═══ Records for the task
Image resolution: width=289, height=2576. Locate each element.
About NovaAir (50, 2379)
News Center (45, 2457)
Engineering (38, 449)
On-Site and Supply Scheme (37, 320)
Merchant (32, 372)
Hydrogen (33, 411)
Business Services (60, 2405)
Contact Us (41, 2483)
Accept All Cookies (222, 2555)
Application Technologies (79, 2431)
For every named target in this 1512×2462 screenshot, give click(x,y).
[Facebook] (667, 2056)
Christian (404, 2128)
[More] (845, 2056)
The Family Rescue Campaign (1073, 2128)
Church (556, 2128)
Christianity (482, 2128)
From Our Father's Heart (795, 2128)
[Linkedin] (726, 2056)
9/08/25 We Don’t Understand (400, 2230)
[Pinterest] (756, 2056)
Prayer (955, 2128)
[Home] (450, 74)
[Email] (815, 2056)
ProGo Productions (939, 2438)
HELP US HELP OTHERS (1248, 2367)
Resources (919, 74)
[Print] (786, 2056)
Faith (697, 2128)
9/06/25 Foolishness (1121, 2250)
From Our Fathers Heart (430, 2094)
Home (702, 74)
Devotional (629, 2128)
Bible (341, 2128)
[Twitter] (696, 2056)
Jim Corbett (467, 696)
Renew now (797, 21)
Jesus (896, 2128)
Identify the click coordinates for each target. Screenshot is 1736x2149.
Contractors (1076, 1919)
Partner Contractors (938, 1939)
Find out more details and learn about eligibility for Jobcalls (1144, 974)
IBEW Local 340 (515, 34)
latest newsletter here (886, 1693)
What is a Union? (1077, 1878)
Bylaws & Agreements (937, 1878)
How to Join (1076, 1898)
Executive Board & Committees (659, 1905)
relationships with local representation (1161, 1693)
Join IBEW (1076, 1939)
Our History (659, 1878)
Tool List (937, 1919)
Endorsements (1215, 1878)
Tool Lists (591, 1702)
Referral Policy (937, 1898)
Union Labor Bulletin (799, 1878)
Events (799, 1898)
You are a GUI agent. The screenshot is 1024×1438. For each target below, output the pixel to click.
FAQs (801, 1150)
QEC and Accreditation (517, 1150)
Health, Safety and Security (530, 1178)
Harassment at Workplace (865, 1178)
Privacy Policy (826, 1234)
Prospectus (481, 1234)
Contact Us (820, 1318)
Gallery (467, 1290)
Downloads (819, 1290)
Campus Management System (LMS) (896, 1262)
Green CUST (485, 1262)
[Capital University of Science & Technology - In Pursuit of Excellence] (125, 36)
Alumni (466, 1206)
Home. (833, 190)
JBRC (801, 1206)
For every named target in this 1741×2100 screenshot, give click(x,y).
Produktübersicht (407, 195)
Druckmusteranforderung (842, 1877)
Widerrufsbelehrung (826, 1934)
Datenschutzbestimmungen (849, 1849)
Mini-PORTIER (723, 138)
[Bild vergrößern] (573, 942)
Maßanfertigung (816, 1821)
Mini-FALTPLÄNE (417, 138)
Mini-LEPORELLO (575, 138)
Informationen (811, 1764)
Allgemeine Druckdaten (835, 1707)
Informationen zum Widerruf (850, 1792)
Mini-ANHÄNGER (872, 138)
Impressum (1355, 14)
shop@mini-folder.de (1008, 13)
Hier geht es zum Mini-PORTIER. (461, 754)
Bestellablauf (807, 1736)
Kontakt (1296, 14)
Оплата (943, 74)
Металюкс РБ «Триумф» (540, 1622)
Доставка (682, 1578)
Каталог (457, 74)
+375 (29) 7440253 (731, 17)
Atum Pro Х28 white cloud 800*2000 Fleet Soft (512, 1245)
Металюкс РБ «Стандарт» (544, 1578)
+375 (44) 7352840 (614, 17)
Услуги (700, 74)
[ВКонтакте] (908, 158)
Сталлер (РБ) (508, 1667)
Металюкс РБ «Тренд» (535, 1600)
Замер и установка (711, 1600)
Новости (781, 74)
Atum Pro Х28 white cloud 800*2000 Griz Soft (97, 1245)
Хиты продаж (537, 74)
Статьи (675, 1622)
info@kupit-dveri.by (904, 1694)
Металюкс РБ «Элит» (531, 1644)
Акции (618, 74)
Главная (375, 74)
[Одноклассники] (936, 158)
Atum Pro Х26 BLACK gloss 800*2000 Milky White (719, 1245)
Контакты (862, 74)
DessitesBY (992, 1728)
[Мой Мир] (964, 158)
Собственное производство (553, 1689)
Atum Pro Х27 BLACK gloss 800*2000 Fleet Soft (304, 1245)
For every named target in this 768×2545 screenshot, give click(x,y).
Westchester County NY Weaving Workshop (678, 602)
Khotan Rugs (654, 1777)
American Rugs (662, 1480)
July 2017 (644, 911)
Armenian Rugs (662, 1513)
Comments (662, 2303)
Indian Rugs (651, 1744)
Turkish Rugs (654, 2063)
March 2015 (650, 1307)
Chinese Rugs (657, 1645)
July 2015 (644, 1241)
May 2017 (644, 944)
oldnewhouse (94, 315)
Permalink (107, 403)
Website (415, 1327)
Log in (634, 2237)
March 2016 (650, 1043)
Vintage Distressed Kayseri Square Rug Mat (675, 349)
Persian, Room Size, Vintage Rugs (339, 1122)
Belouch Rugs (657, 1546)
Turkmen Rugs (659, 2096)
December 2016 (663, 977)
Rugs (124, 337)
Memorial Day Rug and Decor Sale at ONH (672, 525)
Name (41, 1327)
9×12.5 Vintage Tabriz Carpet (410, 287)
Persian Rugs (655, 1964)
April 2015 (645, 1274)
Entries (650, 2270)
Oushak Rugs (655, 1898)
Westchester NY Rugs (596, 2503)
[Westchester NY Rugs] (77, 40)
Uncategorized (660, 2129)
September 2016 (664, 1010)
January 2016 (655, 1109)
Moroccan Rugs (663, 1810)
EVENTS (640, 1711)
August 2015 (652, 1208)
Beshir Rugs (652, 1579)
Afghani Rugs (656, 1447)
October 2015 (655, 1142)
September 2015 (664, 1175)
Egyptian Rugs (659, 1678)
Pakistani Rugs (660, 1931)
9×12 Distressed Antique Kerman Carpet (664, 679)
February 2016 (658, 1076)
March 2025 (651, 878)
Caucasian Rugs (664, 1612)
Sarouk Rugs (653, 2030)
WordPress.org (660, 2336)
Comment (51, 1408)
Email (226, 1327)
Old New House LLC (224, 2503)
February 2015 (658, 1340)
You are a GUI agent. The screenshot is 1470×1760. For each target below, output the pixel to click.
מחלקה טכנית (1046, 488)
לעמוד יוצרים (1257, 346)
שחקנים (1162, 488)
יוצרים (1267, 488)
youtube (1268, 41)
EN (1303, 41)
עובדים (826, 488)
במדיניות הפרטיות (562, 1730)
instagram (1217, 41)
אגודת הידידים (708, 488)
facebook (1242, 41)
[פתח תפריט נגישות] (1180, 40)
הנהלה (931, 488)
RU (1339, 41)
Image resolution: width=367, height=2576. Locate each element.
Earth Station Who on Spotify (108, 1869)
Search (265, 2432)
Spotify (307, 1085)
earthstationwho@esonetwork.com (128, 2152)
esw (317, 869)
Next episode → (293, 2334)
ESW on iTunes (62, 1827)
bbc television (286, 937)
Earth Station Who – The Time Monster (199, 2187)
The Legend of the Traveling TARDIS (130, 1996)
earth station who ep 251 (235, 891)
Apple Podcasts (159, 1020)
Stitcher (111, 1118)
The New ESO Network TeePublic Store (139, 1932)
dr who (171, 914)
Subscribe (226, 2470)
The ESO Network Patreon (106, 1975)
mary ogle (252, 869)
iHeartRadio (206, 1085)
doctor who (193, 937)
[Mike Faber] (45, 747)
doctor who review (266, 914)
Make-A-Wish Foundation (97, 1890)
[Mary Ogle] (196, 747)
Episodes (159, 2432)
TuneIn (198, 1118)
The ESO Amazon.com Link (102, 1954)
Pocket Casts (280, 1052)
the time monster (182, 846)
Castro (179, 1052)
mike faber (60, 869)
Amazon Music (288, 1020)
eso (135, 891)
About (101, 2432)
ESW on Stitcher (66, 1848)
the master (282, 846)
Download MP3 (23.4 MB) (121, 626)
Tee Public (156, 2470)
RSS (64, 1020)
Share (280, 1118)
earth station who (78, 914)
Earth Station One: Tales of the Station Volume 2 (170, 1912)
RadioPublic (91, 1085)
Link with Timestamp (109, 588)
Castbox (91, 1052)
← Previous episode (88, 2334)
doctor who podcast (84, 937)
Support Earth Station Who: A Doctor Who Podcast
══════
Work instruction: Among the records above, repeat exactly the line with "About NovaAir (50, 2379)", the line with "How to Join (1076, 1898)", and every line in between, and only those.

Your solution:
About NovaAir (50, 2379)
News Center (45, 2457)
Engineering (38, 449)
On-Site and Supply Scheme (37, 320)
Merchant (32, 372)
Hydrogen (33, 411)
Business Services (60, 2405)
Contact Us (41, 2483)
Accept All Cookies (222, 2555)
Application Technologies (79, 2431)
For every named target in this 1512×2462 screenshot, give click(x,y).
[Facebook] (667, 2056)
Christian (404, 2128)
[More] (845, 2056)
The Family Rescue Campaign (1073, 2128)
Church (556, 2128)
Christianity (482, 2128)
From Our Father's Heart (795, 2128)
[Linkedin] (726, 2056)
9/08/25 We Don’t Understand (400, 2230)
[Pinterest] (756, 2056)
Prayer (955, 2128)
[Home] (450, 74)
[Email] (815, 2056)
ProGo Productions (939, 2438)
HELP US HELP OTHERS (1248, 2367)
Resources (919, 74)
[Print] (786, 2056)
Faith (697, 2128)
9/06/25 Foolishness (1121, 2250)
From Our Fathers Heart (430, 2094)
Home (702, 74)
Devotional (629, 2128)
Bible (341, 2128)
[Twitter] (696, 2056)
Jim Corbett (467, 696)
Renew now (797, 21)
Jesus (896, 2128)
Identify the click coordinates for each target. Screenshot is 1736x2149.
Contractors (1076, 1919)
Partner Contractors (938, 1939)
Find out more details and learn about eligibility for Jobcalls (1144, 974)
IBEW Local 340 (515, 34)
latest newsletter here (886, 1693)
What is a Union? (1077, 1878)
Bylaws & Agreements (937, 1878)
How to Join (1076, 1898)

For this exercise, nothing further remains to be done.